Amanda and Drew both attended Mosley High School in Lynn Haven, but Drew was a grade ahead of her and they didn’t meet until two years after she graduated. Their first real date was for dinner and a movie, but by the time spring rolled around, they were spending a lot of time in Drew’s bass boat out on Grand Deer Lake and Econfina Creek. Drew was trying to get his professional bass fishing career off the ground by that time, and Amanda got a bird’s eye view of the process from the back of his boat.

“I grew up bream fishing, so I was used to having a worm or cricket under something, and catching fish immediately,” she said. “Bass fishing was completely different. I had never been taught, and I didn’t have the patience for it. I could throw a buzzbait because that’s just throw it and reel it in, but Drew taught me how to throw a frog and a crankbait. That’s what I’ve always caught my best fish on.”

Amanda had ample opportunity as a child to polish her outdoors skillset. Maternal grandparents Fred and Wilma Richardson had been commercial shrimpers in the Panama City area, and Amanda said word in her family is that she was fishing from her grandparents’ johnboat from the start.

“My mom says they’d take my car seat and sit it on the bottom of their boat,” Amanda said. “My grandma stuck a 6 1/2-foot Bream Buster in my hands, and I’d fish out of that car seat.” 

Some of Amanda’s fondest memories are of spending time at the Richardsons’ hunting and fishing camp on the Apalachicola River in the Florida Panhandle. It was there young Amanda learned to hunt behind beagles and walkers that would flush deer from nearby woods.

“When I met Drew, he got me into still hunting,” she said. “I had always preferred the excitement of riding in the truck and turning the dogs out. Still hunting was boring to me the first couple times. I enjoy it more now, but it took some time.”

When Amanda and Drew first began hunting together in late 2010, she was shooting a .223 rifle that had belonged to her dad. But Drew bought her a .243 bolt-action rifle for their first Christmas together, and she bagged a doe with it a few days later on Drew’s family lease in Kinard, Fla. 

“We had been waiting for a buck and it just never came around,” she said. “We’d been seeing a bunch of does, so finally he said, ‘Why don’t you shoot one of those?’ So I took the shot and I knew I hit it, but Drew said ‘I think you missed it.’ He was messing with me and he already had found it. Then he came over, and I had no idea there was this tradition to wipe the blood on your face. So he smeared it on me and some of it got in my mouth and I started coughing and gagging. It was a crazy day.”
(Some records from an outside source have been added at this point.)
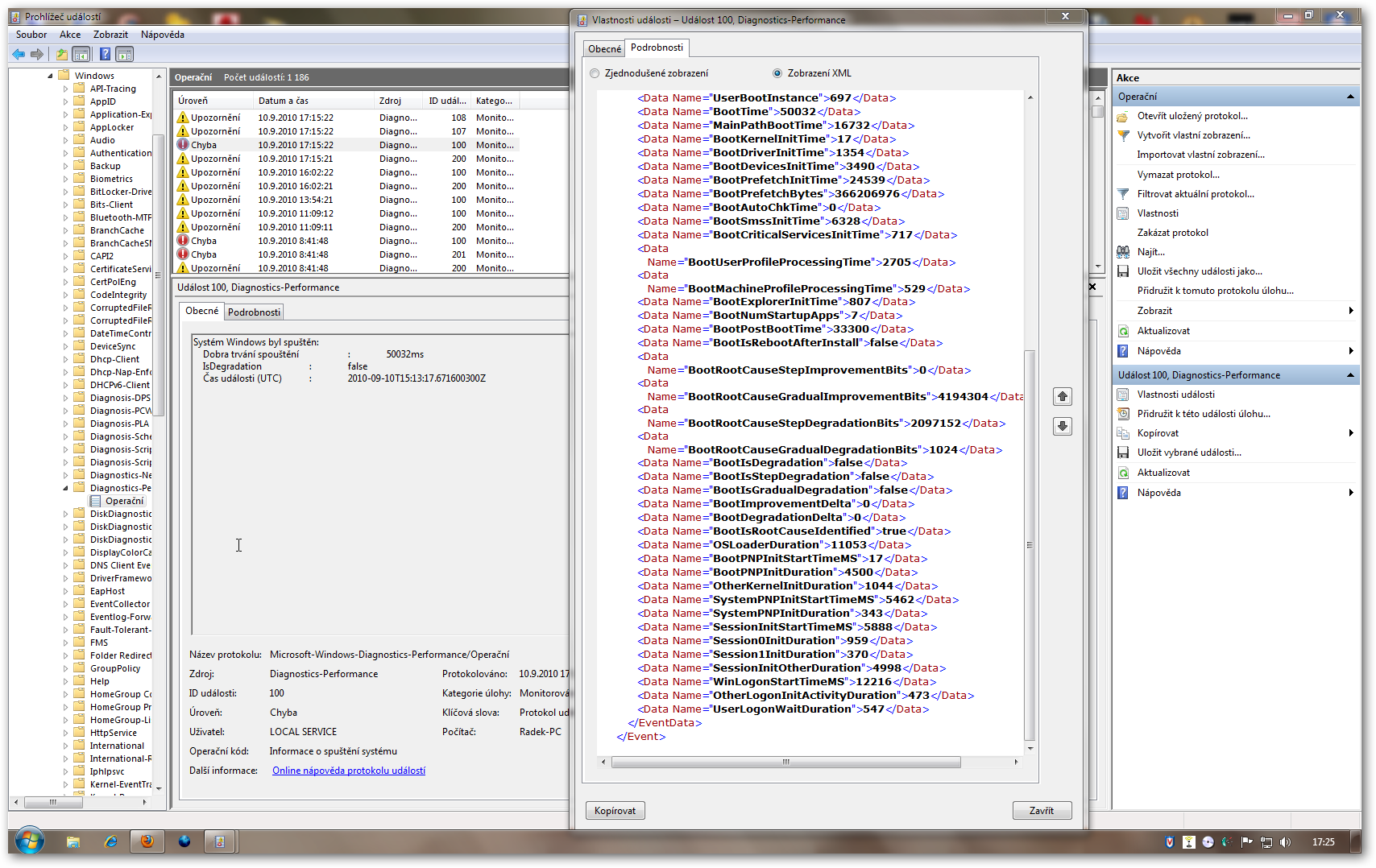Open Online nápověda protokolu událostí link
The height and width of the screenshot is (868, 1376).
(349, 771)
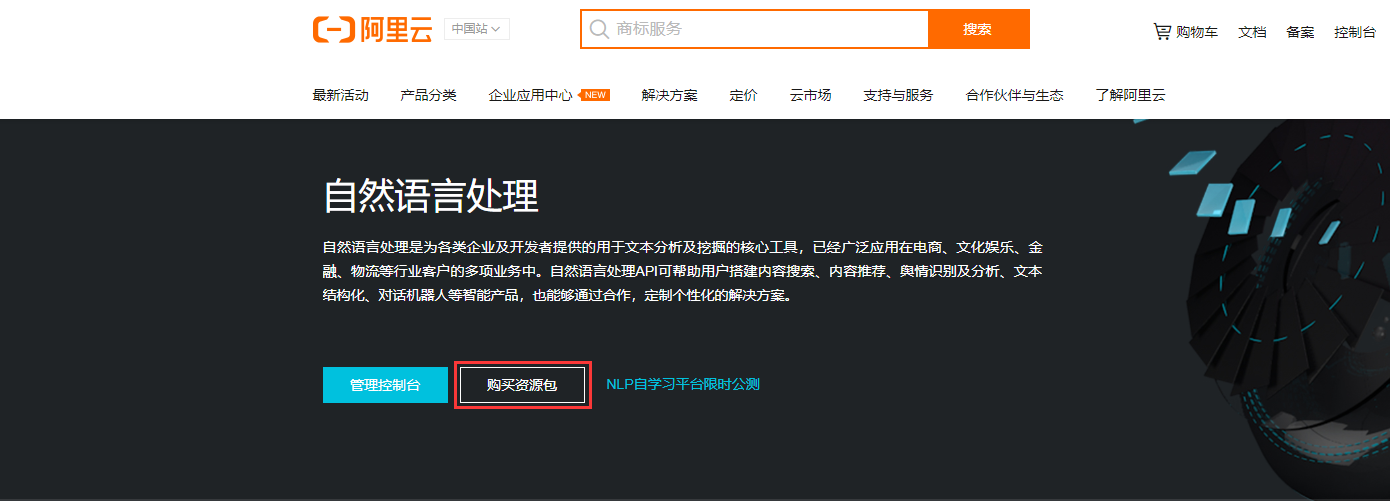Image resolution: width=1390 pixels, height=501 pixels.
Task: Click the 管理控制台 button
Action: tap(385, 384)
Amanda and Drew’s first child, Cade, was born in September 2014 and Amanda killed her first buck a few months later.

“Drew’s mom babysat Cade so we could go out,” she said. “That was a cull buck I shot that day, but it could have been a 12-point for all I cared. I had buck fever really bad. My heart was racing so fast. It was only an 8-pointer, but it was an incredible moment.”

Now, the Bentons outdoors dates are often a party of three.

“I didn’t do a lot of hunting for the past few years when Cade was little,” Amanda said. “He’s just now getting to the age where he can sit still long enough for us to hunt. He just loves being outdoors. When Drew goes to fill the feeders or to check a trail camera, Cade wants to be there. He’s ate up with it.”

Well, now make that a party of four. Amanda recently gave birth to baby Colt during a postponed day of the Elite at the St. Johns River. She realized she might not get to hunt much while he is an infant, so she was enjoying as much outdoors time as possible before Colt arrived. That included helping Drew recover a buck he shot a few weeks ago deep inside their 62-acre farm in Blakely, Ga.

“He wanted me to film the recovery,” Amanda said. “So here I am, seven months pregnant, walking around in the woods, in the dark, looking for a blood trail. My legs got torn up from briars, and it took us 1 hour and 58 minutes with headlights to finally find it.

“I was walking around in leggings, cowboy boots, a T-shirt and a jacket I threw on. And I’m not gonna’ lie. Those woods back there are thick. Really thick.

“But this is the stuff we do together, and I wouldn’t have it any other way.”